The interest isn't just one-sided. Milan’s front office is reportedly in constant contact with Markus Krösche to bridge the gap and finalize a structural overhaul. It sounds like they are trying to import an American-style sporting model to Lombardy. Whether that works in a place as historically rigid as Milan is an entirely different conversation.
The money problem behind the scenes
The biggest hurdle in this entire operation is the compensation package. Amorim isn't exactly coming cheap, and his current release clauses are giving the Milan board palpitations. However, as noted by Sky Sports, there is optimism that the fee could be slashed significantly to push the deal over the finish line. It feels like a classic tactical negotiation game where everyone is posturing until the final hour.
If they pull this off, the financial relief would be a major win for Gerry Cardinale and his team. A reduced price tag is essential because this isn't just about hiring a coach; it is about paying for an entire restructuring project. The total cost of this transition could drift well into 10 million euros if they don't play their cards right.
An NBA-style front office for a Serie A titan
Matteo Moretto has been throwing around the term 'NBA-style organization' regarding Milan’s vision, which is tech-speak for centralized data-driven control. They want Markus Krösche in a role that mirrors a General Manager in American sports rather than a standard European sporting director. You can see the logic: streamline the recruitment, fire the people who don't fit the algorithm, and keep moving.
Here is the reality check: Serie A is a graveyard for these sorts of radical shifts. You cannot just copy-paste a system from the Barclays Center and expect it to survive a Sunday night match at the Stadio Olimpico. Milan fans are understandably skeptical about whether this corporate shuffling will actually translate to points on the board or just more expensive slides in a presentation deck.
The missed opportunity risk
There is a glaring issue here that the board is glossing over. By focusing so hard on the internal structure, they are taking eyes off the pitch. If they spend three weeks arguing over board-level job titles, they drift further away from securing the squad reinforcements they actually need. Every day spent negotiating the specifics of Krösche’s contract is a day they aren't scouting the next defensive star.

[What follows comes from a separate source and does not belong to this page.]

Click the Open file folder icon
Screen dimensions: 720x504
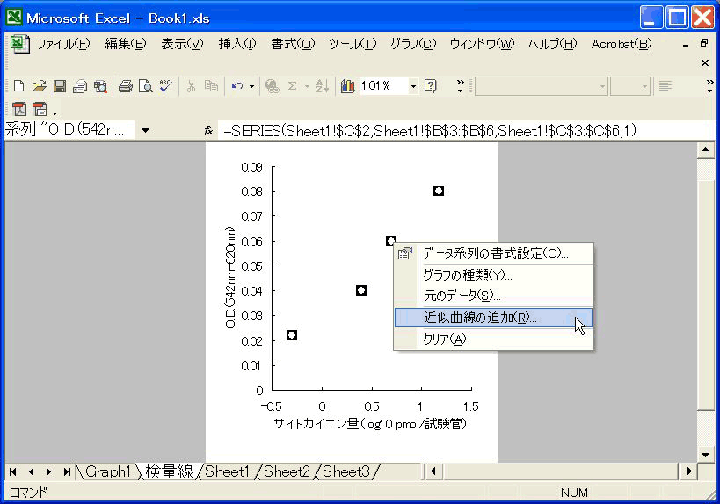tap(39, 86)
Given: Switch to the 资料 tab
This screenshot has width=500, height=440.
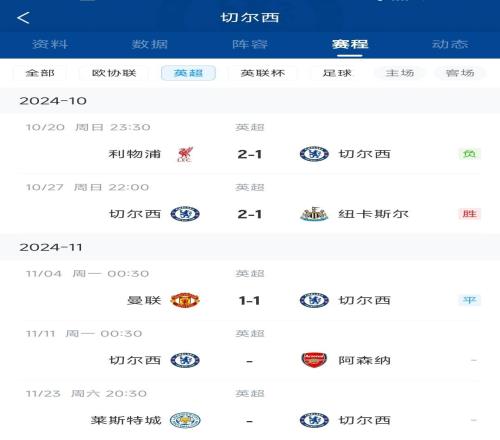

Milan is betting the house on Amorim being comfortable in a high-pressure, committee-heavy environment. If the manager and the new-look front office don't have perfect alignment by mid-July, this entire project is going to implode before the first kick of the season. They have roughly 60 days to get their house in order before the transfer window loses its momentum. It’s a bold play, but they are playing for high stakes.